Las veladoras y lámparas fueron quizás las más vendidas de la noche de un martes donde el 40 por ciento de la población no tiene luz y cientos tampoco casa. Las miradas se concentran en las imágenes del noticiero que muestran una escuela al sur de la ciudad donde perecen 30 menores, otros observan labores de rescate en edificios y fábricas. Todos quieren que la esperanza venza a la tragedia.

El control de daños dice que cuarenta y cinco construcciones resultaron seriamente afectadas en tres barrios principales de la capital mexicana: La Roma, La Condesa y Del Valle. El primero, epicentro de colombianos que avivan el recuerdo de su natal Colombia con restaurantes típicos, panaderías colombianas, bares y música del Grupo Niche, Juanes o Carlos Vives. Un barrio que desde hoy no será igual.

La Roma es un barrio que vino de menos a más en las últimas décadas. Comenzó como un escenario de gente bohemia que gusta de jugar cartas en la mesa y vivir en casas de la época del porfiriato que, para muchos jóvenes, hace veinte años resultaban anticuadas. Con los años, las rentas de 300 dólares alcanzaron los mil y hasta dos mil; casas de ventanales y adornos art déco se revistieron de bares costosos y restaurantes gourmet vieron la solución a sus problemas económicos.

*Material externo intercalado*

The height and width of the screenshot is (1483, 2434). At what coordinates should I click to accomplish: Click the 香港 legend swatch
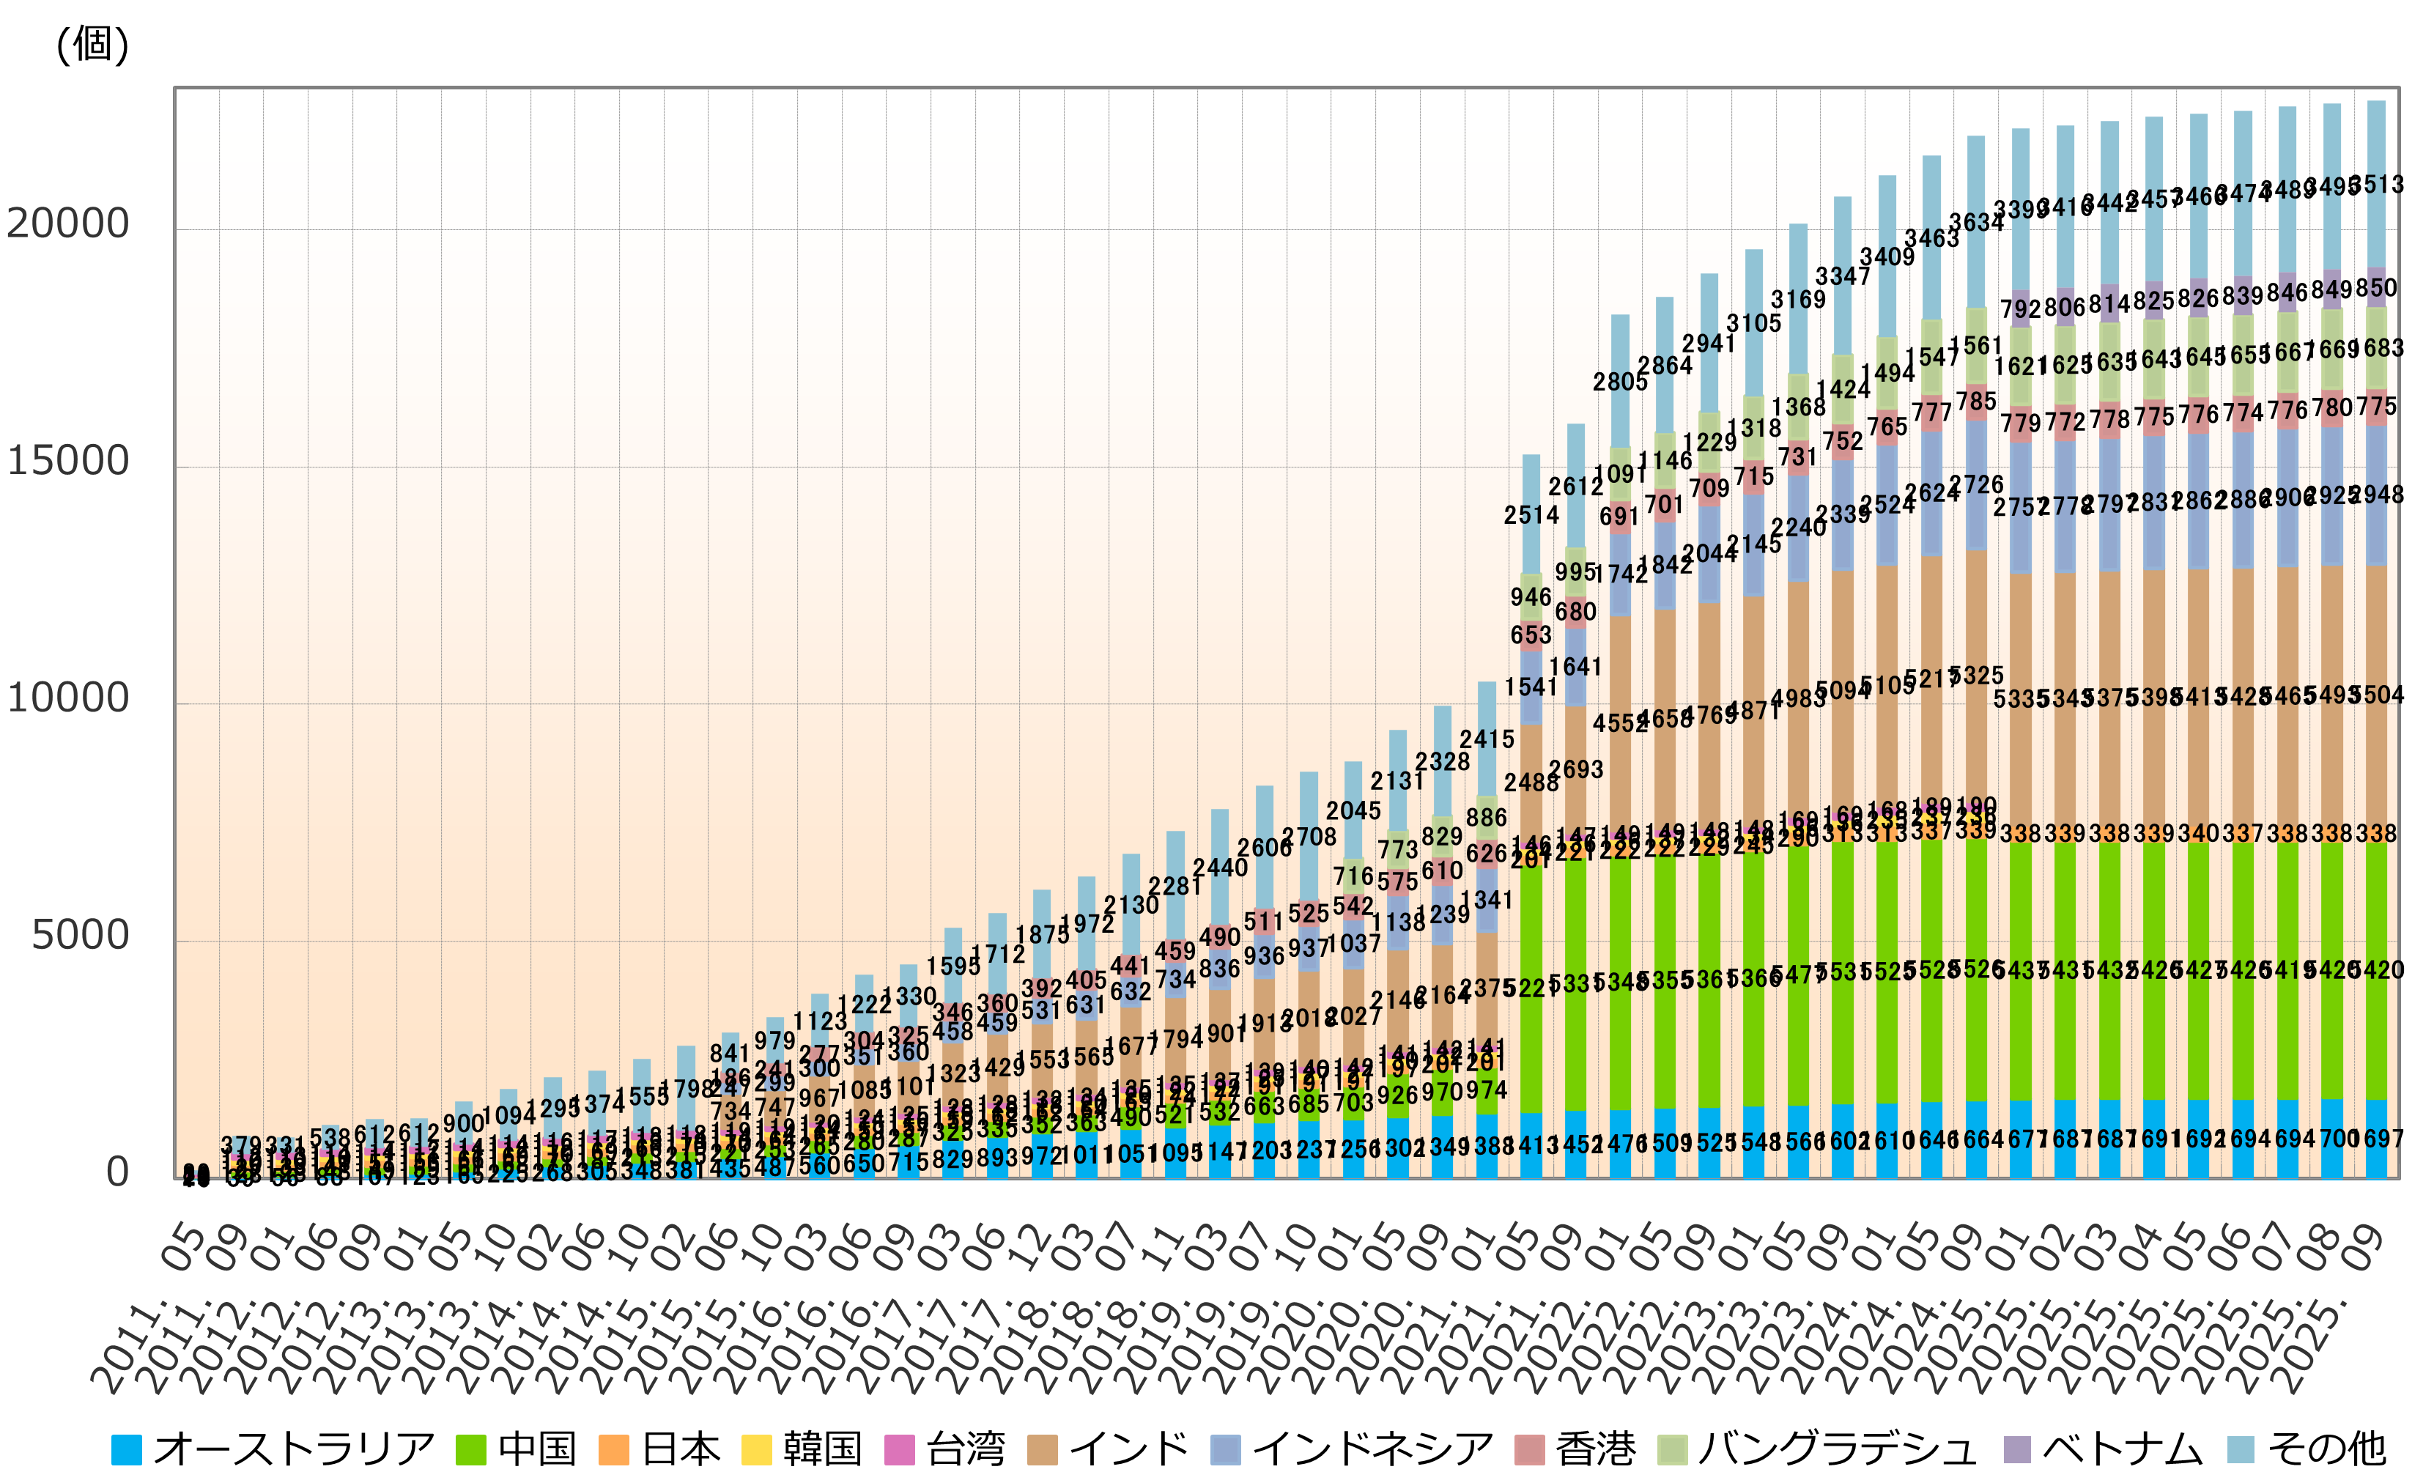1529,1449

Hace 32 años, La Roma sufrió como muchos barrios de la Ciudad de México con la llegada de un sismo de 8,2 que dejó 10 mil muertos, cientos lo perdieron todo. La foto que guardan papás que hoy son abuelos, muestran edificios vueltos acordeón y una humareda que abraza el ambiente. La imagen llega a la memoria de 20 millones de habitantes que se sienten atrapados en un déjà vu que confronta el pasado con el presente. Hoy han muerto más de 300 personas, la gente ha rescatado a 50. México resiste, la noche no acaba.